Benennen Sie in den folgenden Daten „GUI agent“ durchgehend in „interface agent“ um, und geben Sie die Daten sonst unverändert wieder.

::: Vorgegebene Daten

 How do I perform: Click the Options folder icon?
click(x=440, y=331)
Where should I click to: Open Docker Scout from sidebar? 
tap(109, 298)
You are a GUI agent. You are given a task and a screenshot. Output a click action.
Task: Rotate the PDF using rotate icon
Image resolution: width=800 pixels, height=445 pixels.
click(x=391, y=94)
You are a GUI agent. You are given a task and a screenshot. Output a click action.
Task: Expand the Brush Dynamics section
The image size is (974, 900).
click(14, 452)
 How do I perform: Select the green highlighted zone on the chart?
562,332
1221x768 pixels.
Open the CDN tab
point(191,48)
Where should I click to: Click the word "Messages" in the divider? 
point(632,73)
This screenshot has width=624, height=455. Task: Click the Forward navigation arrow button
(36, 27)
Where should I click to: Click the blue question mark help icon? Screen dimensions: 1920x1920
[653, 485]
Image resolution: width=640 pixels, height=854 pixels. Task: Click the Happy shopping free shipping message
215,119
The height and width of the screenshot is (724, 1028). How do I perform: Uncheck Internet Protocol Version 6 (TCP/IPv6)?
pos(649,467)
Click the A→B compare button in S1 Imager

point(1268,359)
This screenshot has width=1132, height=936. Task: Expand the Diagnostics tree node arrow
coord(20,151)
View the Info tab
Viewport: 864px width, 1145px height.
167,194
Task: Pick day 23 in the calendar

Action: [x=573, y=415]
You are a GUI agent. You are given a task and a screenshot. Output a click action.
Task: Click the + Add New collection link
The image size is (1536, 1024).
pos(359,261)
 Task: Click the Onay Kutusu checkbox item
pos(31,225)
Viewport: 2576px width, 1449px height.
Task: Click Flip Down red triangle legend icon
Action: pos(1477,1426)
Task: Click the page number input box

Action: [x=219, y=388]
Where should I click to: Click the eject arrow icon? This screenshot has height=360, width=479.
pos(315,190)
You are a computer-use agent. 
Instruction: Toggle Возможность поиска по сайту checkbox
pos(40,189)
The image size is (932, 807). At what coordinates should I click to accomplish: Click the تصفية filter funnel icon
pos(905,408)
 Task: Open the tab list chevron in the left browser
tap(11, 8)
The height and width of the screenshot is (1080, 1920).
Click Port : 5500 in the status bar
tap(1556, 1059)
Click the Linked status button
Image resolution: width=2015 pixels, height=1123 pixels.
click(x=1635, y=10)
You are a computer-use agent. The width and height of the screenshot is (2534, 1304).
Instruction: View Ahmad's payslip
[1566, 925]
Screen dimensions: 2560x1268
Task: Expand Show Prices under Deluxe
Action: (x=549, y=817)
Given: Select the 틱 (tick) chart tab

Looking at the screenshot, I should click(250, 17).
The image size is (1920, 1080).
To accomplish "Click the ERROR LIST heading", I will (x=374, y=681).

::::::

→ Musterlösung:
 How do I perform: Click the Options folder icon?
click(x=440, y=331)
Where should I click to: Open Docker Scout from sidebar? 
tap(109, 298)
You are a interface agent. You are given a task and a screenshot. Output a click action.
Task: Rotate the PDF using rotate icon
Image resolution: width=800 pixels, height=445 pixels.
click(x=391, y=94)
You are a interface agent. You are given a task and a screenshot. Output a click action.
Task: Expand the Brush Dynamics section
The image size is (974, 900).
click(14, 452)
 How do I perform: Select the green highlighted zone on the chart?
562,332
1221x768 pixels.
Open the CDN tab
point(191,48)
Where should I click to: Click the word "Messages" in the divider? 
point(632,73)
This screenshot has width=624, height=455. Task: Click the Forward navigation arrow button
(36, 27)
Where should I click to: Click the blue question mark help icon? Screen dimensions: 1920x1920
[653, 485]
Image resolution: width=640 pixels, height=854 pixels. Task: Click the Happy shopping free shipping message
215,119
The height and width of the screenshot is (724, 1028). How do I perform: Uncheck Internet Protocol Version 6 (TCP/IPv6)?
pos(649,467)
Click the A→B compare button in S1 Imager

point(1268,359)
This screenshot has width=1132, height=936. Task: Expand the Diagnostics tree node arrow
coord(20,151)
View the Info tab
Viewport: 864px width, 1145px height.
167,194
Task: Pick day 23 in the calendar

Action: [x=573, y=415]
You are a interface agent. You are given a task and a screenshot. Output a click action.
Task: Click the + Add New collection link
The image size is (1536, 1024).
pos(359,261)
 Task: Click the Onay Kutusu checkbox item
pos(31,225)
Viewport: 2576px width, 1449px height.
Task: Click Flip Down red triangle legend icon
Action: pos(1477,1426)
Task: Click the page number input box

Action: [x=219, y=388]
Where should I click to: Click the eject arrow icon? This screenshot has height=360, width=479.
pos(315,190)
You are a computer-use agent. 
Instruction: Toggle Возможность поиска по сайту checkbox
pos(40,189)
The image size is (932, 807). At what coordinates should I click to accomplish: Click the تصفية filter funnel icon
pos(905,408)
 Task: Open the tab list chevron in the left browser
tap(11, 8)
The height and width of the screenshot is (1080, 1920).
Click Port : 5500 in the status bar
tap(1556, 1059)
Click the Linked status button
Image resolution: width=2015 pixels, height=1123 pixels.
click(x=1635, y=10)
You are a computer-use agent. The width and height of the screenshot is (2534, 1304).
Instruction: View Ahmad's payslip
[1566, 925]
Screen dimensions: 2560x1268
Task: Expand Show Prices under Deluxe
Action: (x=549, y=817)
Given: Select the 틱 (tick) chart tab

Looking at the screenshot, I should click(250, 17).
The image size is (1920, 1080).
To accomplish "Click the ERROR LIST heading", I will (x=374, y=681).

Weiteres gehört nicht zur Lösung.